In der profranquistischen spanischen Tageszeitung »ABC« lies der gewünschte Effekt nicht lange auf sich warten. »Arme Kubaner«, schrieb ein Leser auf der ABC-Homepage, »nach Diktatur, Armut und Hunger haben sie jetzt auch noch die Cholera am Hals und das bei dem miserablen dortigen Gesundheitssystem«.

Lügen statt Tatsachen

Da solche Stimmen Einzelfalle blieben, wurde nachgelegt. Die Söldner von »Hablemos-Press« setzten auf ihrer in der SINA produzierten Homepage eine Cholera-Meldung nach der anderen ab.

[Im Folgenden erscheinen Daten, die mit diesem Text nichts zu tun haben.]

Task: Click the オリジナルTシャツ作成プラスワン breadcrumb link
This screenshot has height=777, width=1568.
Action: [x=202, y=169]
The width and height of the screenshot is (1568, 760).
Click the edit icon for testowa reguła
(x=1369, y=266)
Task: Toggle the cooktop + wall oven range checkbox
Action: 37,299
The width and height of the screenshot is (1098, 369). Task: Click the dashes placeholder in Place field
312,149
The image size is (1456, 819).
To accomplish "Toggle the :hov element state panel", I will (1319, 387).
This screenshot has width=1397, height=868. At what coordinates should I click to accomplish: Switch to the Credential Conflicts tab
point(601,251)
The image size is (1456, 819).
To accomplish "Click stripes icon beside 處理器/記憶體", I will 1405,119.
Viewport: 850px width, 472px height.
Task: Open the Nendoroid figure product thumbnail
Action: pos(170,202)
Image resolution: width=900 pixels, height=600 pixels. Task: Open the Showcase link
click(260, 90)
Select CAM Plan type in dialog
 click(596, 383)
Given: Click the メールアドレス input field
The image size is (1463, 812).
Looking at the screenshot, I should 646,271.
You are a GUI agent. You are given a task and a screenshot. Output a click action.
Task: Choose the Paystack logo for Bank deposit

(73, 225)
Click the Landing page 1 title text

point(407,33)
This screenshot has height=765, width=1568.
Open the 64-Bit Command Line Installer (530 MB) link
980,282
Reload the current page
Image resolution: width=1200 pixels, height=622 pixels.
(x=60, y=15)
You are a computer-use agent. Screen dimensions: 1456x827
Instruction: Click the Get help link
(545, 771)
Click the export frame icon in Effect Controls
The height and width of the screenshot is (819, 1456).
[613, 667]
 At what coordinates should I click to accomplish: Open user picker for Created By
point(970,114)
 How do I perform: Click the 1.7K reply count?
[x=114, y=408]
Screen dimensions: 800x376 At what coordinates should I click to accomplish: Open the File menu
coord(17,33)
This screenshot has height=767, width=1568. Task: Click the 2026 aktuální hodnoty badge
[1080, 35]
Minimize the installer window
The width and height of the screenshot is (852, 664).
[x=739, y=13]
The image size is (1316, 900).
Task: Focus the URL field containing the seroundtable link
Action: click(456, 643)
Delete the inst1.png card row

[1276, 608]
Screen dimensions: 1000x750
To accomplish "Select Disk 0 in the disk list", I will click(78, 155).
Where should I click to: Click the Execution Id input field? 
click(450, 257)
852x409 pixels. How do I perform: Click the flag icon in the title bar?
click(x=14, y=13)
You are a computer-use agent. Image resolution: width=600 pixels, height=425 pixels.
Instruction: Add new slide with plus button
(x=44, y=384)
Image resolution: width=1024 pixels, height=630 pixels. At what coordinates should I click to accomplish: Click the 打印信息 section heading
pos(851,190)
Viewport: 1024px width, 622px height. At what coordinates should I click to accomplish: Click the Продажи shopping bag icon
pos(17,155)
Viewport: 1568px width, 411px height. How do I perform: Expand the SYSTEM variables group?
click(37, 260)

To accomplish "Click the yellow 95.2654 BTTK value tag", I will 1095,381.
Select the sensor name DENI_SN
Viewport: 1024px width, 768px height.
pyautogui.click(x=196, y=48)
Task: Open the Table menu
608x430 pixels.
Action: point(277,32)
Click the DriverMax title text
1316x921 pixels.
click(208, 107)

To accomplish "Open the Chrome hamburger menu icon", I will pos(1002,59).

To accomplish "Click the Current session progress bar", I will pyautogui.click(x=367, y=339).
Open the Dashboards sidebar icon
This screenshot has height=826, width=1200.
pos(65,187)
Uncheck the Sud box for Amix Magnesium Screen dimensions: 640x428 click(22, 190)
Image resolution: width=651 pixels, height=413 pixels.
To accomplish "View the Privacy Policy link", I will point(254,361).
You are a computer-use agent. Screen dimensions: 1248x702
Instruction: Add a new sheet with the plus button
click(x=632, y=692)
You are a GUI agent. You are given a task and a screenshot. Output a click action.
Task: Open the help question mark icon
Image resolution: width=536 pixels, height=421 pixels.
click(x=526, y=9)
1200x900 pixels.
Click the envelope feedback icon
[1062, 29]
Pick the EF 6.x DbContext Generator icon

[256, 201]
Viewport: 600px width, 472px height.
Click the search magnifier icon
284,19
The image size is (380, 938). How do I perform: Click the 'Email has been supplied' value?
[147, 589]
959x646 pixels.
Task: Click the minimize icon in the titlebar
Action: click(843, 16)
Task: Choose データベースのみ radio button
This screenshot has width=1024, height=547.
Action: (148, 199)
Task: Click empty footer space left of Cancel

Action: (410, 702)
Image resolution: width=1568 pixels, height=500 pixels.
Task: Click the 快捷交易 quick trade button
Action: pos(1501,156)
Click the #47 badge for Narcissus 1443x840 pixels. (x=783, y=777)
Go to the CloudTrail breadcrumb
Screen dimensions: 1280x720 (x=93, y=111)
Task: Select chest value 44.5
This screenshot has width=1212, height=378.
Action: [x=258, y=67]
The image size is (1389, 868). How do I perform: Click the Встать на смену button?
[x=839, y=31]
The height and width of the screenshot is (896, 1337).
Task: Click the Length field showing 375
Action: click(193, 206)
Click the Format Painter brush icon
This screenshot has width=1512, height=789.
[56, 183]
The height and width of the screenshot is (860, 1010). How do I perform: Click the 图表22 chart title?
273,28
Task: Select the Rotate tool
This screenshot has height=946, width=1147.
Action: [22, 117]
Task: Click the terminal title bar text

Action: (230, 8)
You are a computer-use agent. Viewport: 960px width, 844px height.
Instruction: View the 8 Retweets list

Am 23. August »berichteten« sie von »über 400 Cholerafällen und zahlreichen Toten« allein im Municipio Guines.

Parallel dazu assistierte in Miami der »Nuevo Herald« mit einer anderen Story. Das Blatt präsentierte am 27. August den Fall des Lehrers Alfredo Gomez aus New York, der behauptete, sich in Havanna mit Cholera angesteckt und vom 4. bis 10. August im Institut für Tropenmedizin Pedro Kouri (IPK) behandelt worden zu sein. Laut »Nuevo Herald« habe das IPK-Personal Gomez im Anschluss »auf rüpelhafte Weise« zur Zahlung von 4700 US-Dollar nötigen wollen.

Was wirklich los ist

Pech für das Kampfblatt der exilkubanischen Mafia in Miami: Meine Frau und ich wurden zum gleichen Zeitpunkt im IPK behandelt, zu dem Gomez dort als Patient auf der für Ausländer vorgesehenen Etage gewesen sein will. Weder haben wir die auf einem Foto im »Nuevo Herald« abgebildete Person dort gesehen, noch wurde vom Krankenhauspersonal ein Patient mit Wohnsitz in den USA erwähnt. Auch das OPS hat zu keinem Zeitpunkt die Erkrankung eines Reisenden mit Wohnsitz in den USA bestätigt.

Schließlich ist die von Gomez genannte Summe völlig aus der Luft gegriffen. Als schwerster Fall erhielt ich nach Infusionen, Medikamenten und zahlreichen Analysen auch drei Hämodialysen, da meine Nieren versagt hatten. Für die Behandlung – einschließlich Krankenzimmer, intensiver Betreuung und Vollverpflegung wurden gerade einmal 1236 CUC (rund 925 Euro) in Rechnung gestellt. Alfredo Gomez, der phantasiebegabte Held des »Nuevo Herald«, hatte für den von ihm genannten Betrag einen ganzen Monat im IPK liegen und wöchentlich drei Hämodialysen erhalten müssen.

Cholera als Waffe

Mehr als 160 Cholerafälle in Kuba

Auch wenn die deutlich zu dick aufgetragene Gomez-Story in den deutschen Konzernmedien ebenso wenig Beachtung fand wie die Horrormeldungen der Hablemos-Press-Dissidenten, ist der Cholera-Alarm mit Sicherheit noch nicht vorbei. In der noch nicht beendetenHurrikan-Saison werden einzelne Falle oder Epidemien von den Gegnern des sozialistischen Kuba wie ein Geschenk betrachtet. Ihre Kampagnen dienen drei Zielen: Zunächst soll der Tourismus und damit die Wirtschaftskraft des Landes geschwächt werden. Das zweite Ziel besteht darin, den Ruf des international geachteten Gesundheitssystems herabzusetzen. Und schließlich können so die medizinischen Hilfsprogramme und die in zahlreichen Ländern arbeitenden kubanischen Ärzte ins Zwielicht gerückt werden. Für diese Ziele ist Kubas Gegnern jedes Mittel recht. Jeder Cholerafall kommt ihnen gelegen, … sofern CUBA LIBRE nicht darüber berichtet.